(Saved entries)
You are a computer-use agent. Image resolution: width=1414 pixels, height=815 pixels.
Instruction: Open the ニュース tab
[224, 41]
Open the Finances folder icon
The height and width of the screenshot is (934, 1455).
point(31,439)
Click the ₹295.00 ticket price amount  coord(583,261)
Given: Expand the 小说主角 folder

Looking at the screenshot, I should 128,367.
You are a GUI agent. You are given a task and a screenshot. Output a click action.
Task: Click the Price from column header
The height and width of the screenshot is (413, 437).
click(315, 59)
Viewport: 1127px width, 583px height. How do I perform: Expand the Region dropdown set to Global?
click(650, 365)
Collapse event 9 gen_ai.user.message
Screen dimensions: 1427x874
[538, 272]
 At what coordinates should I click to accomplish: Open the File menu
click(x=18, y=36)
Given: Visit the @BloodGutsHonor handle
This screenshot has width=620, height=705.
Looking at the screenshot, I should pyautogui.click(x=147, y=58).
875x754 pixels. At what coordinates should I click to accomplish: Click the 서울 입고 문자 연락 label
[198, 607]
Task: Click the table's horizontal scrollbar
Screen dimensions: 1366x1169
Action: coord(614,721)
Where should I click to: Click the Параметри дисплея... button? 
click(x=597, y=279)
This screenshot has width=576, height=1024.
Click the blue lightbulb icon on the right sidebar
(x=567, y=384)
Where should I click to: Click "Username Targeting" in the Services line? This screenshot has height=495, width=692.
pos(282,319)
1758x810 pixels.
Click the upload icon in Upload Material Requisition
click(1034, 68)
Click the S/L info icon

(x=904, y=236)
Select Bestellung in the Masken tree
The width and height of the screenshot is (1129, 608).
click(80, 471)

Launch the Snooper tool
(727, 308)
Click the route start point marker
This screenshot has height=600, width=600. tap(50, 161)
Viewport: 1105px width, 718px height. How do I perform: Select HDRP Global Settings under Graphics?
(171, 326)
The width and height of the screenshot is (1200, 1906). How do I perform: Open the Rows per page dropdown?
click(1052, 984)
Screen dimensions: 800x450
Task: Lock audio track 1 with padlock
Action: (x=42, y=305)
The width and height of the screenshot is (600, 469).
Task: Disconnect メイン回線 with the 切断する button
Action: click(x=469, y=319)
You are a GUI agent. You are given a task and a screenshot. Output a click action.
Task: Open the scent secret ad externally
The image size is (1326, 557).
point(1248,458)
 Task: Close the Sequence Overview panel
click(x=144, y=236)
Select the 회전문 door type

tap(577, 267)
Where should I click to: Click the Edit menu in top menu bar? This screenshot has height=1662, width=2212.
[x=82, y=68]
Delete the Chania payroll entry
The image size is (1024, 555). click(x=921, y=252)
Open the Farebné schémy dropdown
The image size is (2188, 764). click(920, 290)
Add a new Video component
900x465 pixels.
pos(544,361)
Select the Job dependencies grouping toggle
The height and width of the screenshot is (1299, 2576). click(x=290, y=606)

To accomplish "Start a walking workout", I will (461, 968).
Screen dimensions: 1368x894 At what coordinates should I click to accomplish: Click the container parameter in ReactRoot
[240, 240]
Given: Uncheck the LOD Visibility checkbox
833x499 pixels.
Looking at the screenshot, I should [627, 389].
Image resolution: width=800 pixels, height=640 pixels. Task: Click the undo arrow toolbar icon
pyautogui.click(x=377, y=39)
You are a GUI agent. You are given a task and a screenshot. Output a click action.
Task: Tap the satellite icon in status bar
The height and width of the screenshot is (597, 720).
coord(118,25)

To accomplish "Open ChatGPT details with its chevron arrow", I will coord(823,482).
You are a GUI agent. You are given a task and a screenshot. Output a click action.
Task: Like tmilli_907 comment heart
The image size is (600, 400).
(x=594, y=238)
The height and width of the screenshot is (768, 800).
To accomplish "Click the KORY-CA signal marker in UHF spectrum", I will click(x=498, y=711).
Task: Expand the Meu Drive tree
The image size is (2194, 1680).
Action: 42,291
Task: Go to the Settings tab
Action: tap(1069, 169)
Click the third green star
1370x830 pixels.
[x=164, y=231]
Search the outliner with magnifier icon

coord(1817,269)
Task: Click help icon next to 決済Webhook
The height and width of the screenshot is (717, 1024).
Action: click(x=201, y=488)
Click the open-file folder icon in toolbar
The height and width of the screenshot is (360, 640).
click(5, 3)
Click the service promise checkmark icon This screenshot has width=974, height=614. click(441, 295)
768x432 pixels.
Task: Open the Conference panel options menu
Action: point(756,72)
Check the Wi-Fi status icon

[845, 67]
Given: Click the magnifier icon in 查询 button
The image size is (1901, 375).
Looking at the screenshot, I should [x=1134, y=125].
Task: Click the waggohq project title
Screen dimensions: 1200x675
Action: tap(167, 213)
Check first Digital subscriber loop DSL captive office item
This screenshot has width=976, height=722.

→ What you are asked to do: Select all lines with the word "will" from the entries above.

→ Exercise solution:
To accomplish "Start a walking workout", I will (461, 968).
To accomplish "Open ChatGPT details with its chevron arrow", I will coord(823,482).
To accomplish "Click the KORY-CA signal marker in UHF spectrum", I will click(x=498, y=711).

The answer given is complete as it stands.